## WHAT IS REQUIRED
All entries that follow are to be written out verbatim.

------ DATA FOR THE TASK ------

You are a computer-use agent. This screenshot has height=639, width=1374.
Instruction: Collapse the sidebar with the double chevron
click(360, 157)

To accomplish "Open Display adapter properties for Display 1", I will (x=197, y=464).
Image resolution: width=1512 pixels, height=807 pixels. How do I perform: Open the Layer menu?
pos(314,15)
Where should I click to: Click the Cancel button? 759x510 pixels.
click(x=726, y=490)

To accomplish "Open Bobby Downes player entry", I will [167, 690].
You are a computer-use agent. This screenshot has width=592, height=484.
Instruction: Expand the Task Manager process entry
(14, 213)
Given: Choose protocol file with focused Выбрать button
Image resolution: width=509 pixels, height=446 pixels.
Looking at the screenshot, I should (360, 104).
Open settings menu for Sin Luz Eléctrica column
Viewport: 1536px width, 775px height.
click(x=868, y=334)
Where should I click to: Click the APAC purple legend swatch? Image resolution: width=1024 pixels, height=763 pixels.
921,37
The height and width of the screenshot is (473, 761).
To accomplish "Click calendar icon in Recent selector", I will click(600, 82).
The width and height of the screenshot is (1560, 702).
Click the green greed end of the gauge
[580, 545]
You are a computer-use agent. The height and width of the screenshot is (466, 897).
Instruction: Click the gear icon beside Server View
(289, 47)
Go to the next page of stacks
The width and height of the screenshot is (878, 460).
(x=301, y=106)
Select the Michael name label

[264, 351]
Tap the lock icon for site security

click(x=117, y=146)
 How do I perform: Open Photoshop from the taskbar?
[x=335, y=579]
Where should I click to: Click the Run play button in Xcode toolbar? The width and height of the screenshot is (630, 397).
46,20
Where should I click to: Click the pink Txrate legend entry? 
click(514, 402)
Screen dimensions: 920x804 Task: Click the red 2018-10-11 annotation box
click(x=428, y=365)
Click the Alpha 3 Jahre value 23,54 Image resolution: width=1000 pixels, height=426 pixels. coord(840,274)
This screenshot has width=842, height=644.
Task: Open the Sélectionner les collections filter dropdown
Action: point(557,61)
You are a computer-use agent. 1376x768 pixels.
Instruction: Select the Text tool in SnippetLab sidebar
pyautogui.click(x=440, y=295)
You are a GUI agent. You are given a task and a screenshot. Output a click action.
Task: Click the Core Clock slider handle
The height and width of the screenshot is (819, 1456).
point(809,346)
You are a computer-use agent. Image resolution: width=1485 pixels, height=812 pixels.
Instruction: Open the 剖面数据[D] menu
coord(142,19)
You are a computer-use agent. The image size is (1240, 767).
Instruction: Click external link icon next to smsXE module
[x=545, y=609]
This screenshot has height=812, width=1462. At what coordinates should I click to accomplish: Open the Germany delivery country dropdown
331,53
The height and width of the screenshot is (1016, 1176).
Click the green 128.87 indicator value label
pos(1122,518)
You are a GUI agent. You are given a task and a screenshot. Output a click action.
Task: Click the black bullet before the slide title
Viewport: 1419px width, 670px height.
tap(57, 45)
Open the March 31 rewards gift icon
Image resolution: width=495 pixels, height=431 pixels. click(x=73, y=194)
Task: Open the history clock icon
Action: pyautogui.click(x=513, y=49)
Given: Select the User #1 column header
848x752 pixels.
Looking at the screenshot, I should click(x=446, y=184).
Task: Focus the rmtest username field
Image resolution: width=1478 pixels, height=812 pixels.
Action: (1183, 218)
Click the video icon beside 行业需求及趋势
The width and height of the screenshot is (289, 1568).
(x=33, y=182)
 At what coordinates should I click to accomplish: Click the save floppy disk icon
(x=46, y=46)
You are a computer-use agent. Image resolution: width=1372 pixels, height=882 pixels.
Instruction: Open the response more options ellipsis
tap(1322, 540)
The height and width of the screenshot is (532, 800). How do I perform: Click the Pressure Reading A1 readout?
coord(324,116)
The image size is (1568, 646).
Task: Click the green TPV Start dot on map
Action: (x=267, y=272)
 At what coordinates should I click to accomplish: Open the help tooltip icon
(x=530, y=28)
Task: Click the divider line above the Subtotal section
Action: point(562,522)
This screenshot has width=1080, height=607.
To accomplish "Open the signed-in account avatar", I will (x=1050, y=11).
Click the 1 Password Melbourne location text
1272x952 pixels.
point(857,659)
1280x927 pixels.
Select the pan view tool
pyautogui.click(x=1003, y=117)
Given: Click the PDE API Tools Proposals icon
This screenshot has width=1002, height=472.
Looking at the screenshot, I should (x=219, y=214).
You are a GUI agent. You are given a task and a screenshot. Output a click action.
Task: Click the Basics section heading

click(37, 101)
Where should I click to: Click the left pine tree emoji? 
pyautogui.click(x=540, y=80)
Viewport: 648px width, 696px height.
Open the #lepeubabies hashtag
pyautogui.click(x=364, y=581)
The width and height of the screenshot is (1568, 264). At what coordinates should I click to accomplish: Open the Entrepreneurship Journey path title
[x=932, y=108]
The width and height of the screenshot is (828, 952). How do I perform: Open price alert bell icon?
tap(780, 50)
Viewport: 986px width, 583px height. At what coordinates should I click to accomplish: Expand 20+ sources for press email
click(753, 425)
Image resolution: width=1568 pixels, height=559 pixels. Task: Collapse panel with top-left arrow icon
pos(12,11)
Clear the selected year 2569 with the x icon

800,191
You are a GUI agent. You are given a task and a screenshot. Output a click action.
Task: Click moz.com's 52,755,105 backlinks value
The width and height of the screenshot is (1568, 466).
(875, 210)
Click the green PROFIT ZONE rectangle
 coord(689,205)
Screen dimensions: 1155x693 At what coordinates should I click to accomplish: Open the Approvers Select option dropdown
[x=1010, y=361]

------

## OUTPUT BELOW
You are a computer-use agent. This screenshot has height=639, width=1374.
Instruction: Collapse the sidebar with the double chevron
click(360, 157)

To accomplish "Open Display adapter properties for Display 1", I will (x=197, y=464).
Image resolution: width=1512 pixels, height=807 pixels. How do I perform: Open the Layer menu?
pos(314,15)
Where should I click to: Click the Cancel button? 759x510 pixels.
click(x=726, y=490)

To accomplish "Open Bobby Downes player entry", I will [167, 690].
You are a computer-use agent. This screenshot has width=592, height=484.
Instruction: Expand the Task Manager process entry
(14, 213)
Given: Choose protocol file with focused Выбрать button
Image resolution: width=509 pixels, height=446 pixels.
Looking at the screenshot, I should (360, 104).
Open settings menu for Sin Luz Eléctrica column
Viewport: 1536px width, 775px height.
click(x=868, y=334)
Where should I click to: Click the APAC purple legend swatch? Image resolution: width=1024 pixels, height=763 pixels.
921,37
The height and width of the screenshot is (473, 761).
To accomplish "Click calendar icon in Recent selector", I will click(600, 82).
The width and height of the screenshot is (1560, 702).
Click the green greed end of the gauge
[580, 545]
You are a computer-use agent. The height and width of the screenshot is (466, 897).
Instruction: Click the gear icon beside Server View
(289, 47)
Go to the next page of stacks
The width and height of the screenshot is (878, 460).
(x=301, y=106)
Select the Michael name label

[264, 351]
Tap the lock icon for site security

click(x=117, y=146)
 How do I perform: Open Photoshop from the taskbar?
[x=335, y=579]
Where should I click to: Click the Run play button in Xcode toolbar? The width and height of the screenshot is (630, 397).
46,20
Where should I click to: Click the pink Txrate legend entry? 
click(514, 402)
Screen dimensions: 920x804 Task: Click the red 2018-10-11 annotation box
click(x=428, y=365)
Click the Alpha 3 Jahre value 23,54 Image resolution: width=1000 pixels, height=426 pixels. coord(840,274)
This screenshot has width=842, height=644.
Task: Open the Sélectionner les collections filter dropdown
Action: point(557,61)
You are a computer-use agent. 1376x768 pixels.
Instruction: Select the Text tool in SnippetLab sidebar
pyautogui.click(x=440, y=295)
You are a GUI agent. You are given a task and a screenshot. Output a click action.
Task: Click the Core Clock slider handle
The height and width of the screenshot is (819, 1456).
point(809,346)
You are a computer-use agent. Image resolution: width=1485 pixels, height=812 pixels.
Instruction: Open the 剖面数据[D] menu
coord(142,19)
You are a computer-use agent. The image size is (1240, 767).
Instruction: Click external link icon next to smsXE module
[x=545, y=609]
This screenshot has height=812, width=1462. At what coordinates should I click to accomplish: Open the Germany delivery country dropdown
331,53
The height and width of the screenshot is (1016, 1176).
Click the green 128.87 indicator value label
pos(1122,518)
You are a GUI agent. You are given a task and a screenshot. Output a click action.
Task: Click the black bullet before the slide title
Viewport: 1419px width, 670px height.
tap(57, 45)
Open the March 31 rewards gift icon
Image resolution: width=495 pixels, height=431 pixels. click(x=73, y=194)
Task: Open the history clock icon
Action: pyautogui.click(x=513, y=49)
Given: Select the User #1 column header
848x752 pixels.
Looking at the screenshot, I should click(x=446, y=184).
Task: Focus the rmtest username field
Image resolution: width=1478 pixels, height=812 pixels.
Action: (1183, 218)
Click the video icon beside 行业需求及趋势
The width and height of the screenshot is (289, 1568).
(x=33, y=182)
 At what coordinates should I click to accomplish: Click the save floppy disk icon
(x=46, y=46)
You are a computer-use agent. Image resolution: width=1372 pixels, height=882 pixels.
Instruction: Open the response more options ellipsis
tap(1322, 540)
The height and width of the screenshot is (532, 800). How do I perform: Click the Pressure Reading A1 readout?
coord(324,116)
The image size is (1568, 646).
Task: Click the green TPV Start dot on map
Action: (x=267, y=272)
 At what coordinates should I click to accomplish: Open the help tooltip icon
(x=530, y=28)
Task: Click the divider line above the Subtotal section
Action: point(562,522)
This screenshot has width=1080, height=607.
To accomplish "Open the signed-in account avatar", I will (x=1050, y=11).
Click the 1 Password Melbourne location text
1272x952 pixels.
point(857,659)
1280x927 pixels.
Select the pan view tool
pyautogui.click(x=1003, y=117)
Given: Click the PDE API Tools Proposals icon
This screenshot has width=1002, height=472.
Looking at the screenshot, I should (x=219, y=214).
You are a GUI agent. You are given a task and a screenshot. Output a click action.
Task: Click the Basics section heading

click(37, 101)
Where should I click to: Click the left pine tree emoji? 
pyautogui.click(x=540, y=80)
Viewport: 648px width, 696px height.
Open the #lepeubabies hashtag
pyautogui.click(x=364, y=581)
The width and height of the screenshot is (1568, 264). At what coordinates should I click to accomplish: Open the Entrepreneurship Journey path title
[x=932, y=108]
The width and height of the screenshot is (828, 952). How do I perform: Open price alert bell icon?
tap(780, 50)
Viewport: 986px width, 583px height. At what coordinates should I click to accomplish: Expand 20+ sources for press email
click(753, 425)
Image resolution: width=1568 pixels, height=559 pixels. Task: Collapse panel with top-left arrow icon
pos(12,11)
Clear the selected year 2569 with the x icon

800,191
You are a GUI agent. You are given a task and a screenshot. Output a click action.
Task: Click moz.com's 52,755,105 backlinks value
The width and height of the screenshot is (1568, 466).
(875, 210)
Click the green PROFIT ZONE rectangle
 coord(689,205)
Screen dimensions: 1155x693 At what coordinates should I click to accomplish: Open the Approvers Select option dropdown
[x=1010, y=361]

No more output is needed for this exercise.